I came up with this particular idea on a bus journey a couple days ago, when I realised that some of the patterns that have been cropping up are in their own way quite beautiful. I think this new iteration will result in some spectacular images.
A quick update on the developing maturity of my code:
- I have rediscovered For...Next loops. I am now saving about 5 minutes on each bit of code, as I don't need to go back at the end and find the counter=counter+1 that I have missed out. For...Next loops work by taking a number equal to some specified lower bound, running a piece of code with that number and then incrementing the number until the number equals some specified upper bound. Do While loops take a number and keep running the code while the number meets some condition, say being less than or equal to some specified upper bound. So they are virtually the same, except in a Do While loop you need to manually increment the number each time the code runs, which is a little bit tiresome when you have twenty of them.
- I have moved all of my colours into Hex, meaning I can get a much bigger range of colours. Read bigger as 300,000 times bigger.

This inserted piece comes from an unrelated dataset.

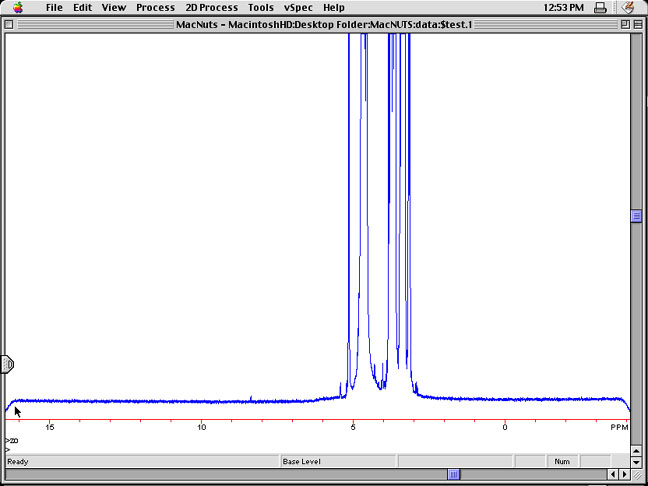The image size is (648, 486).
Task: Open the Help menu
Action: click(333, 7)
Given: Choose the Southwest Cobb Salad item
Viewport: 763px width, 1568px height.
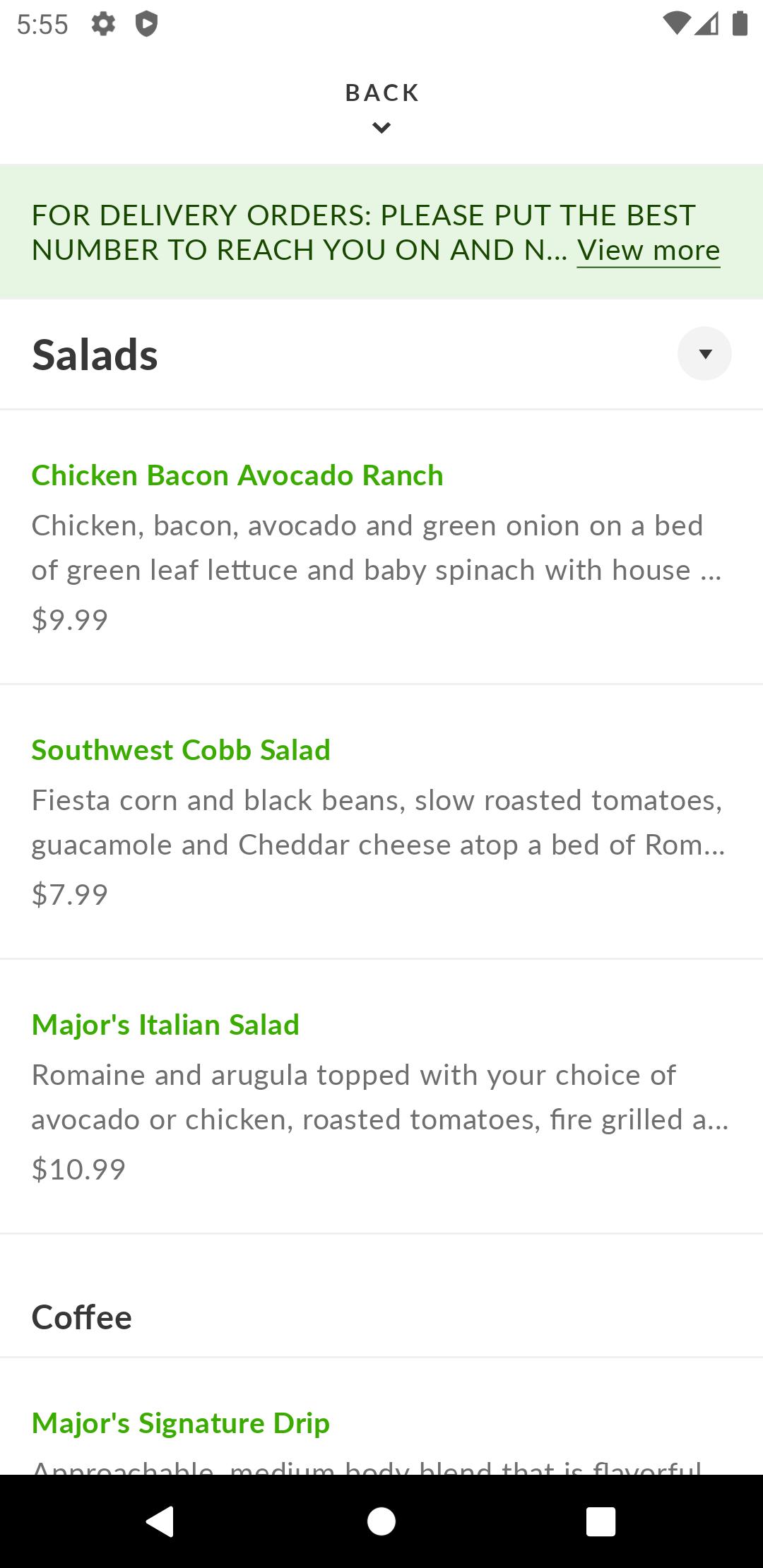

And now finally we get to the reason I don't have anything juicy for you tonight...
The code I wrote tried to create a 22.8GB variable. Yes, a variable nearly 4 times larger than Skyrim. AND it was trying to create it in RAM. The thing is, I know exactly how to get around this as I did it that way in all of my previous code. I just happened to try something new and it has backfired spectacularly. The error was so big that instead of bringing up a basic error message Windows took control, fired off an error report to whomever those actually go to and restarted Excel. That has never happened to me before.
I will sort this all out tomorrow, by which time my computer will either have calmed down or comitted itself.